The winning team of the Kepler Prize 2012 :

Mónica Burriel, Ph.D. (Spain)
Marie Curie Intra European Fellow, Department of Materials, Imperial College London, London - England.

Emiliana Fabbri, Ph.D. (Italy)
Scientist, Paul Scherrer Institut, electrochemistry Laboratory, General energy Department, Villigen - Switzerland.

Dr. Redel Engelbert (Germany)
Guest-research scientist, Institut für Nanotechnologie (INT), Karlsruhe Institute of Technology (KIT), Karlsuhe - Germany.

Jennifer L.M. Rupp Ph.D. (France and Germany)
Chair of "electrochemical Materials", ETH Zurich, Switzerland.

Cecilia Solis, Ph.D. (Spain)
Postdoctoral position at the Instituto de Tecnología Química (CSIC-UPV), Valencia - Spain.

EXTRACTED ENTRIES:
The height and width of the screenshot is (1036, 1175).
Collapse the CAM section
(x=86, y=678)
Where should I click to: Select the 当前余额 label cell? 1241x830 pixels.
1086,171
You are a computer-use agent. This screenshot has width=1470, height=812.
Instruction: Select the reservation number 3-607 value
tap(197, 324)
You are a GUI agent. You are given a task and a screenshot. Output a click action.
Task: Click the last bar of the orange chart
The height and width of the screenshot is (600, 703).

...

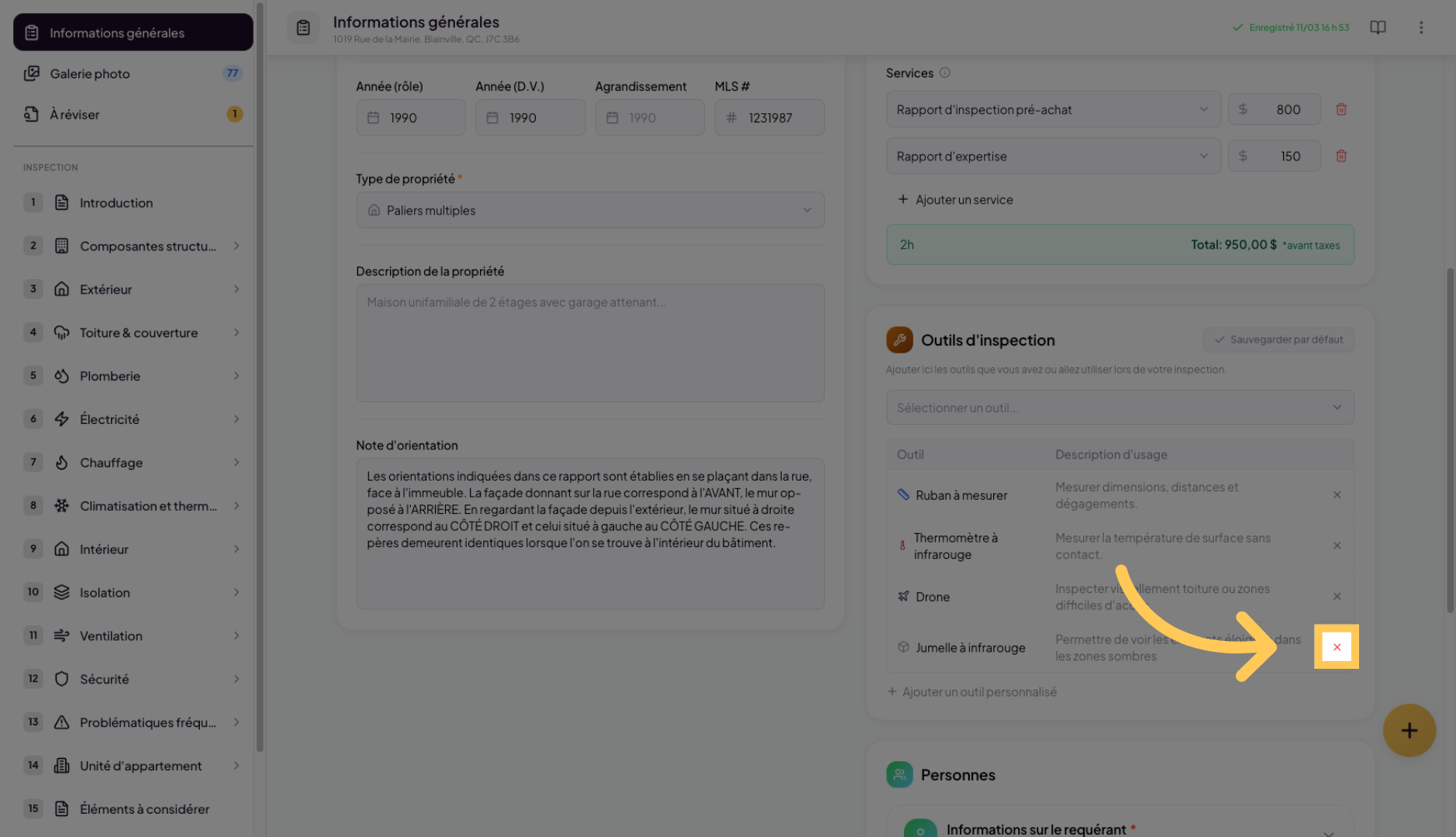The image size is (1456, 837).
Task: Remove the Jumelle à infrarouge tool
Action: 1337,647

DIRECTIONS:
1. For each statement about the Kepler Prize list, answer yes or no and quote the exact words of the list that decide it. (a) Emiliana Fabbri works at the Paul Scherrer Institut in Villigen. (b) Mónica Burriel is from Italy. (c) Cecilia Solis holds a postdoctoral position in Valencia.
2. According to the Kepler Prize list, which countries are given for Jennifer L.M. Rupp?
3. Please print the Kepler Prize list from "Dr. Redel Engelbert" to "(France and Germany)".
The entries above can be set aside; they are not needed for any of this.

FULL ANSWERS:
1.
(a) Yes: "Scientist, Paul Scherrer Institut, electrochemistry Laboratory, General energy Department, Villigen - Switzerland."
(b) No: "Mónica Burriel, Ph.D. (Spain)"
(c) Yes: "Postdoctoral position at the Instituto de Tecnología Química (CSIC-UPV), Valencia - Spain."

2. France and Germany.

3.
Dr. Redel Engelbert (Germany)
Guest-research scientist, Institut für Nanotechnologie (INT), Karlsruhe Institute of Technology (KIT), Karlsuhe - Germany.

Jennifer L.M. Rupp Ph.D. (France and Germany)